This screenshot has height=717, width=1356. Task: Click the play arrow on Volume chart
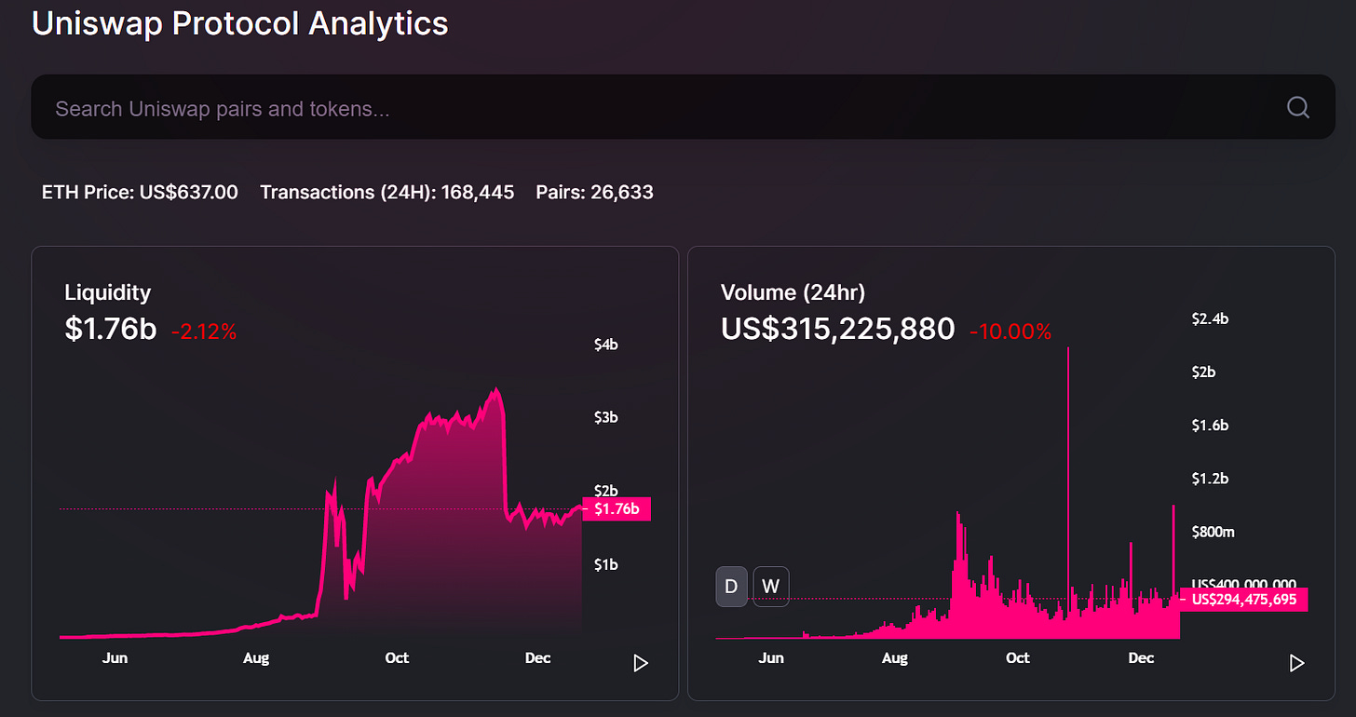[1296, 663]
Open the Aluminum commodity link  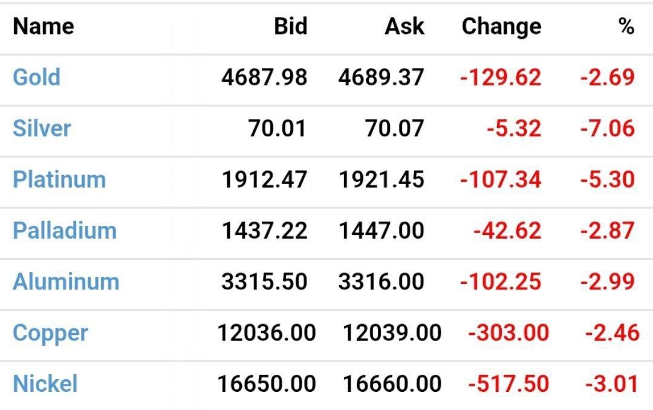pyautogui.click(x=66, y=282)
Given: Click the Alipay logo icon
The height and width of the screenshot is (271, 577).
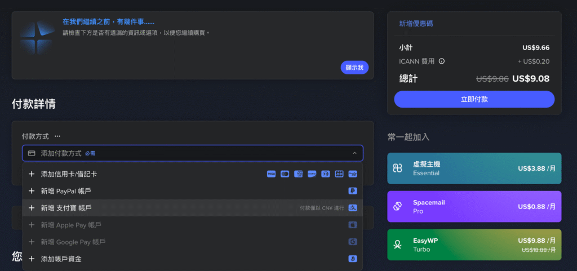Looking at the screenshot, I should [353, 208].
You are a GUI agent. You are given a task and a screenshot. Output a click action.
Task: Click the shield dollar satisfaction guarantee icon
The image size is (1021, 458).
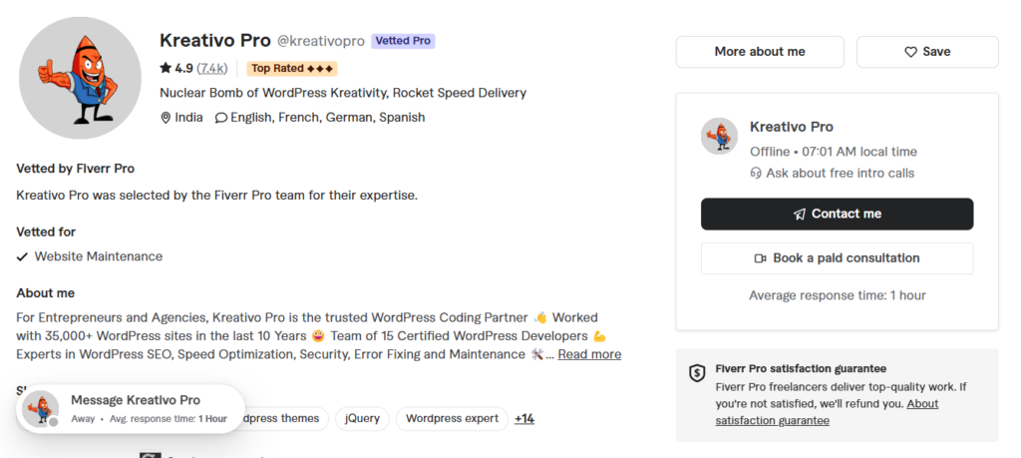click(x=697, y=373)
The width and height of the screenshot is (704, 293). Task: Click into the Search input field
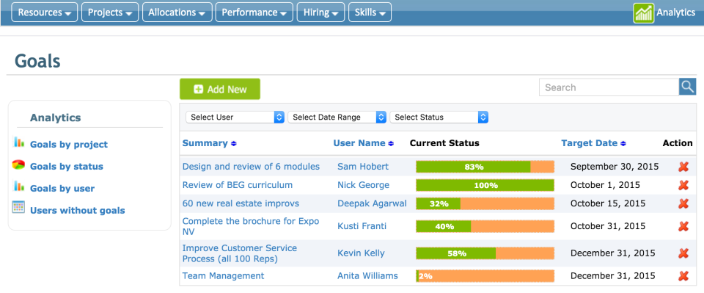(x=609, y=87)
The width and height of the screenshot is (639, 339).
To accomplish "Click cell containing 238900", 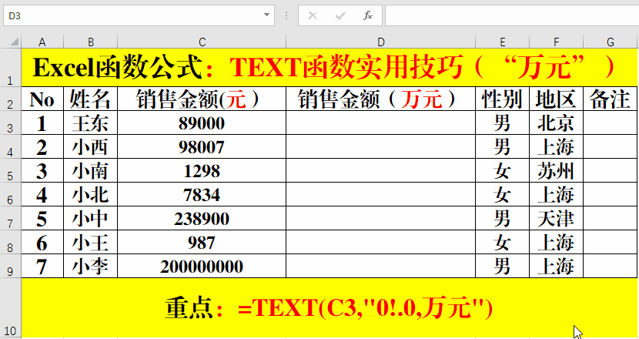I will click(202, 219).
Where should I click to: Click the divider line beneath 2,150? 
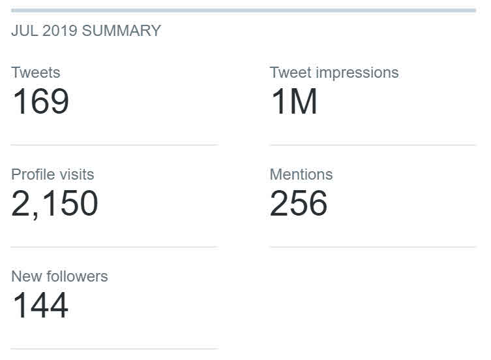click(x=114, y=247)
■ ■ ■ ■ ■
> WORK TO COMPLETE
Wherever the word "icon" turns up in the records above, copy the line that holds it.

> ANSWER TO THIS EXERCISE
Given: Click the Alipay logo icon
Task: Click the shield dollar satisfaction guarantee icon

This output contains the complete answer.